Objective: The course of Helicobacter pylori infection and antibody response to CagA in patients with preneoplastic lesions and gastric cancer has not been thoroughly studied. We aimed to study H. pylori infection and antibody response to CagA in patients with non-atrophic gastritis, preneoplastic lesions, and gastric cancer.
Methods: We studied patients attending one Oncology Hospital and one General Hospital in Mexico City. Diagnosis was based on endoscopy and histopathology in biopsies from six stomach regions. H. pylori infection was assessed by histology and serology, and antibodies against CagA were measured with immunoassay.
Results: We included 618 patients, 368 with non-atrophic gastritis, 126 with precancerous lesions, and 65 with gastric cancer; in addition, 59 patients with duodenal ulcer were studied. Detection of infection and IgG against CagA had a significant increase from non-atrophic gastritis to mild and up to advanced stages of metaplasia (P < 0.05), followed by decreased infection and IgG to CagA in patients with gastric cancer (P < 0.05). However, infection and CagA antibodies were associated with young gastric cancer cases. Duodenal ulcer showed a significant association with infection detected by histology and serology, particularly among women, and a trend to associate with IgG to CagA.

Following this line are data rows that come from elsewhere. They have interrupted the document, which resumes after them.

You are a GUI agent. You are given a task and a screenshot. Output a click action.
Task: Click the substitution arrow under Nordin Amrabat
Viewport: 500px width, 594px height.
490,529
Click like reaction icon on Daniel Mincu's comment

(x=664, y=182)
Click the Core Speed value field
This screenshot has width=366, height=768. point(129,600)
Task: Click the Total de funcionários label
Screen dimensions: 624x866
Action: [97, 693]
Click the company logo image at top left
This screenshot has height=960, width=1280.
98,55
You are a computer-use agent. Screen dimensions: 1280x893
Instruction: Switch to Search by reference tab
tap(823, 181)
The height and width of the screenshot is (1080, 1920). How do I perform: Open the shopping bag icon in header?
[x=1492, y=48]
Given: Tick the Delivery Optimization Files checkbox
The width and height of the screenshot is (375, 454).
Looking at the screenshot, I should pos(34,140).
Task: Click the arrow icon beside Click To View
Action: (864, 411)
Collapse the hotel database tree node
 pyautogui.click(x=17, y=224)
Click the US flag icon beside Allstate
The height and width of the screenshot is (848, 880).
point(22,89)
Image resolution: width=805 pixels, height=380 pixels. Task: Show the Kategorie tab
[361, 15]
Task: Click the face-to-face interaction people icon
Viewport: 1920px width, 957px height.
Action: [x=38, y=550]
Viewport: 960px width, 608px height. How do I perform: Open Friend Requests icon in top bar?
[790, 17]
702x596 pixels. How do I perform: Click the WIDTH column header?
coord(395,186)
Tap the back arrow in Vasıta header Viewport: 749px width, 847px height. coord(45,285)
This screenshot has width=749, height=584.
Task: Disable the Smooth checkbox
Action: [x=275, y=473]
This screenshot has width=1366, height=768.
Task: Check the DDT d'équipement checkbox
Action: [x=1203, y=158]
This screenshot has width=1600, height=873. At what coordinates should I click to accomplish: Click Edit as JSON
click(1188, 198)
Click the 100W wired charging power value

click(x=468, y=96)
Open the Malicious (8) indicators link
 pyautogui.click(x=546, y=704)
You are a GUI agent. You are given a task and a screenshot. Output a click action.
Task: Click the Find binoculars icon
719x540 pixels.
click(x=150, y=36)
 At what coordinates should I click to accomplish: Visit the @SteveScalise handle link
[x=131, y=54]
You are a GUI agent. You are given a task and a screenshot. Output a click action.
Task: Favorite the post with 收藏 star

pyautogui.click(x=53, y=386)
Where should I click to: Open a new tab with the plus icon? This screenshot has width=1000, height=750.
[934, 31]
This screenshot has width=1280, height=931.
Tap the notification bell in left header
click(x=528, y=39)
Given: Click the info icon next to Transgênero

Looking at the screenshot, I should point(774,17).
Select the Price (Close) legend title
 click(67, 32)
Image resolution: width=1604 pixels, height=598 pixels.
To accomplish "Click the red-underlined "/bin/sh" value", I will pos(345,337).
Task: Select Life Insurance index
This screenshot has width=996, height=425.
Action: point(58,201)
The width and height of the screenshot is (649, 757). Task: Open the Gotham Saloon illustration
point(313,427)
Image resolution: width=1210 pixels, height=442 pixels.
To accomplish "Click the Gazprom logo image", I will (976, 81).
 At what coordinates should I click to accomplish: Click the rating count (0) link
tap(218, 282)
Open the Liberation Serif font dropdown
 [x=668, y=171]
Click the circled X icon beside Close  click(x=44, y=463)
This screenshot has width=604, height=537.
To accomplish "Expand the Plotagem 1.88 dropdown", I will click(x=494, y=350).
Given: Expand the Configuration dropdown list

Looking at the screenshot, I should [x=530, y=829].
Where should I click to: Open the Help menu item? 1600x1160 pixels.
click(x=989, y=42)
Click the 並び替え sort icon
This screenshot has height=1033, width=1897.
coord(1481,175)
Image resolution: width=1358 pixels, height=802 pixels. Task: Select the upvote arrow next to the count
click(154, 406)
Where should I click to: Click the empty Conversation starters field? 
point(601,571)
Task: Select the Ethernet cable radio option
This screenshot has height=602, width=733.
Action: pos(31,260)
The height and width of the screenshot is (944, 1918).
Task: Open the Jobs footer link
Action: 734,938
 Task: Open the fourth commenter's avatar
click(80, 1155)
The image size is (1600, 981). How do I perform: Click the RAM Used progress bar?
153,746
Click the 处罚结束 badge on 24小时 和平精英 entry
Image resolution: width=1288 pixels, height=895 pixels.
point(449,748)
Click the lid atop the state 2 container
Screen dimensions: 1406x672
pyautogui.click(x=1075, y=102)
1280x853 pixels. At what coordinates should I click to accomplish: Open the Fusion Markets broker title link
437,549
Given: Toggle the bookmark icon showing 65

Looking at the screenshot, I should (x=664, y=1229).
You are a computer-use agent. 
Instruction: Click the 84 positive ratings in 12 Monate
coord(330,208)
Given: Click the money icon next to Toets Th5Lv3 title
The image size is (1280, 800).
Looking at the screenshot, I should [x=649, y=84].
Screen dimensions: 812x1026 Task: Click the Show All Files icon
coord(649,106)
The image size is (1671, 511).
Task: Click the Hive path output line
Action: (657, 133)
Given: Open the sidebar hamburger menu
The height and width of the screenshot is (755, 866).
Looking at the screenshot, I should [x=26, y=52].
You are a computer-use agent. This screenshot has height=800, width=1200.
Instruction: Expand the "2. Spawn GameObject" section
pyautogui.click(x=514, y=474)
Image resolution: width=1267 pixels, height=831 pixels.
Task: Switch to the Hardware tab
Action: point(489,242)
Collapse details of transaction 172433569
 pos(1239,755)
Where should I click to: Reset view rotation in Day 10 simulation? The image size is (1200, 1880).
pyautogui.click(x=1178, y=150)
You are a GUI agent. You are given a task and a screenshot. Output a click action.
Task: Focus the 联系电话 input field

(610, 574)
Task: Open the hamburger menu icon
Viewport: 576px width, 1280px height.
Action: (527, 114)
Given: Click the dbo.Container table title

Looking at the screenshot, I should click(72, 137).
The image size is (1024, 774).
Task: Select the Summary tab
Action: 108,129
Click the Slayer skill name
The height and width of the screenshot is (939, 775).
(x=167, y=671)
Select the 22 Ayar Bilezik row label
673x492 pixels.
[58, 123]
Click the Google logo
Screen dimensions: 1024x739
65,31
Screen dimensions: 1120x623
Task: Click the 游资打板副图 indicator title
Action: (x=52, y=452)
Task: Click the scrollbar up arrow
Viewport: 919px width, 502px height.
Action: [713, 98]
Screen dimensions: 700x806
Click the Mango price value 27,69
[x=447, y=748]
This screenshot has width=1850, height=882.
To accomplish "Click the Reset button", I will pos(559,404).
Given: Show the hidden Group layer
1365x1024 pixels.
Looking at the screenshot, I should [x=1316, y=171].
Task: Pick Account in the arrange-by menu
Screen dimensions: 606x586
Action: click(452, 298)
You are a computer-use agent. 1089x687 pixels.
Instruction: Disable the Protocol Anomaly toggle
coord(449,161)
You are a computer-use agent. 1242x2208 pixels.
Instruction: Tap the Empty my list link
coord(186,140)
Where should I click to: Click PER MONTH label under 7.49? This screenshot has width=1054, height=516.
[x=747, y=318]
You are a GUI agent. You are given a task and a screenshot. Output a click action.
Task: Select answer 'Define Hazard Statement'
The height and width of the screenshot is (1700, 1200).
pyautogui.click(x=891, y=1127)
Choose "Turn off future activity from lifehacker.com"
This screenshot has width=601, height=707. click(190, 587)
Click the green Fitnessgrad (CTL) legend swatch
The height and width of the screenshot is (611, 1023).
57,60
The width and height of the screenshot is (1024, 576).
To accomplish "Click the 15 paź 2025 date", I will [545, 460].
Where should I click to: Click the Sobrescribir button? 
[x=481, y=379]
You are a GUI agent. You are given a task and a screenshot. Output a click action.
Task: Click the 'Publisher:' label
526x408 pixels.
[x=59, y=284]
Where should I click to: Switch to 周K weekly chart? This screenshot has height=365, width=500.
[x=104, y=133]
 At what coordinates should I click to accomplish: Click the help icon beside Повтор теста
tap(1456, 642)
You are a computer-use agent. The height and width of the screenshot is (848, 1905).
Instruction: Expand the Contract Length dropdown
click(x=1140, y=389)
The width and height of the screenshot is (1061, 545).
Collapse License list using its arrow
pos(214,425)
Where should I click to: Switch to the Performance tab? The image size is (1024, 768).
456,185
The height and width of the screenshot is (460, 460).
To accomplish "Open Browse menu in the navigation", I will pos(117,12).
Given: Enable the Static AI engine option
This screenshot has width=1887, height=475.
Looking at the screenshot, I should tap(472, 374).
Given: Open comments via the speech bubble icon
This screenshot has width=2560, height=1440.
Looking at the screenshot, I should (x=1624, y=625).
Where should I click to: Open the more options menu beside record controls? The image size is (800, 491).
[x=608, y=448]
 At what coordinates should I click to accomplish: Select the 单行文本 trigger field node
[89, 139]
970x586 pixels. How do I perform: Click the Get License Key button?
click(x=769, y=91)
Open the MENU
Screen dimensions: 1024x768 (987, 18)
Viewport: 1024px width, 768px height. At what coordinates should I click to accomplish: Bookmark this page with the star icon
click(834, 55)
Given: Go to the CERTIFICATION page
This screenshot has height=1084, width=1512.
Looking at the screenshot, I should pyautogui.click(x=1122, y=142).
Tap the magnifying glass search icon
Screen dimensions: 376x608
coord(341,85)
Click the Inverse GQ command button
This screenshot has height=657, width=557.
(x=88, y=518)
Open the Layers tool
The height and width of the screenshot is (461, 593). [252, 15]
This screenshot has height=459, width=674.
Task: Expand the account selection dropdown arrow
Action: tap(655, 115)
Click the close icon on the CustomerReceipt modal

Conclusions: This study shows that H. pylori infection and CagA are risk markers for intestinal metaplasia. The prevalence of these risk markers decreases in gastric cancer, probably reflecting that infection decreases after advanced atrophy and metaplasia in the gastric mucosa. State of the disease, age, and sex influence the association of H. pylori infection and IgG response to CagA with gastroduodenal diseases.